4. Not content with the decision, by Notice dated 12th April 2025 the Appellant sought permission to appeal to the Upper Tribunal. In summary the Appellant contended that the judge:
(i) found that the Appellant had fabricated his account based on his (that is the Appellant’s) knowledge of the smuggling trade rather than actually having participated without putting the same to the Appellant;
(ii) failed to analyse the sur place claim.
5. At first instance permission to appeal was refused on the basis that the grounds amounted to no more than a disagreement with findings of fact open to the judge. However, on a renewed application to the Upper Tribunal, dated 24th June 2025, based upon the same grounds permission was granted as follows:
“Ground 1: It is arguably irrational and/or procedurally unfair for the judge to find that ‘the Appellant’s place of origin in Iran and knowledge of the kolbar trade makes it likely he has patterned his claim after the sort of things that happen to kolbars referred to in the CPIN’.

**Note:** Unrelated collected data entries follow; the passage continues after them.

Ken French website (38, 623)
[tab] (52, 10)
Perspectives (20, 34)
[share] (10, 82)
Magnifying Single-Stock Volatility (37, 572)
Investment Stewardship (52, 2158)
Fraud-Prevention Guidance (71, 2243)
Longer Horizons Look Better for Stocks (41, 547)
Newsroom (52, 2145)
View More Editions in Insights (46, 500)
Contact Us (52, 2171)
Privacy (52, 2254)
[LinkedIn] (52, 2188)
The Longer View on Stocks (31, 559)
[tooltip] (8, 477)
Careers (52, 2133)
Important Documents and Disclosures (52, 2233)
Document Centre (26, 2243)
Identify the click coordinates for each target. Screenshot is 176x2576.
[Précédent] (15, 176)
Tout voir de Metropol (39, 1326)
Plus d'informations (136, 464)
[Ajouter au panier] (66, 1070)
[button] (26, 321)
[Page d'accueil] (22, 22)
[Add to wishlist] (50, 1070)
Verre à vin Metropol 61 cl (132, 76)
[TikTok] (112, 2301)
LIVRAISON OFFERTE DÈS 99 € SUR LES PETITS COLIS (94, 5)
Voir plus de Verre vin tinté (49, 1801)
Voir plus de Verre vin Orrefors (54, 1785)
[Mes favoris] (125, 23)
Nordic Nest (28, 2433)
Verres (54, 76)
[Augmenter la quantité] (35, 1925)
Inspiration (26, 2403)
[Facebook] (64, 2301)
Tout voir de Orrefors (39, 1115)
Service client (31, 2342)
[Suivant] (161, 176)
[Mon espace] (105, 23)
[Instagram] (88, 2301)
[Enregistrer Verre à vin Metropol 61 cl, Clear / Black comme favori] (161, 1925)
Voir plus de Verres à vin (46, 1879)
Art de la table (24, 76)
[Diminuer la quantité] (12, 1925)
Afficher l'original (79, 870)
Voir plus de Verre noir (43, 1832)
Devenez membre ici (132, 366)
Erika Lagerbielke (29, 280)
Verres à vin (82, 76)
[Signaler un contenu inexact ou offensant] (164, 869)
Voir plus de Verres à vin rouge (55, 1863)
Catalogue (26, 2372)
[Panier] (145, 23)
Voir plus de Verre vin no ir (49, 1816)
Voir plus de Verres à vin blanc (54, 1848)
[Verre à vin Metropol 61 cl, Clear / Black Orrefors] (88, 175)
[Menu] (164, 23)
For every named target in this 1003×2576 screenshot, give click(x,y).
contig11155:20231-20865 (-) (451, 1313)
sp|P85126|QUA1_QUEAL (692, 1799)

Ground 2: It is arguable that the judge failed to consider the evidence relied on in support of the Appellant’s sur place political activity and/or whether the Appellant would be at risk on account of that activity notwithstanding the judge’s finding that it had been undertaken to bolster his claim. It is arguable that the judge erred in his approach to the nature of investigation on return to Iran as outlined in HB (Kurds) Iran [2018] UKUT 00430 (IAC) by failing to consider the Appellant’s risk factors cumulatively”.
The Hearing
6. There was nothing for me to determine in this case because the Grounds of Appeal were conceded, quite properly in my judgment, by Ms McKenzie. Looking at the first ground in paragraph 52 of the decision it was observed by Ms McKenzie, and again I agree, that nowhere in the decision was it possible to determine how the judge arrived at that paragraph in which he said, “The Appellant’s place of origin in Iran and knowledge of the Kolbar trade makes it likely that he has patterned his claim after the sort of things that happen to Kolbars referred to in the CPIN ...”.
7. As to the sur place activities parts of the documentation had not been considered, nor was consideration given to the Appellant’s illegal exit from Iran, nor was it clear whether at paragraph 52, and more generally, whether the judge was considering the credibility of the Appellant or the plausibility more generally. Still further the judge had not considered the whole of the evidence but only the background material, that is to say the evidence of the Appellant; the subjective evidence provided by him.
8. As to the assertion that with respect to the Appellant’s sur place activities he had acted as he had in order to bolster his claim, it is trite law that that makes no difference whatsoever, the issue is whether or not the Appellant is at risk and the lead case on that is the case of Danian -v- SSHD [2000] IAR 96.
9. For all these reasons therefore the Secretary of State, in agreement with the Appellant’s Counsel, Ms Etas, asked that this matter be remitted to the First-tier Tribunal to be heard afresh before a judge other than Judge Gillespie.
Decision
By consent the appeal to the Upper Tribunal is allowed. The decision of the First-tier Tribunal is set aside and remitted to Taylor House to be heard afresh by a judge other than Judge Gillespie. A Sorani Kurdish interpreter is required. The hearing should be listed for three hours not before 1st December 2025.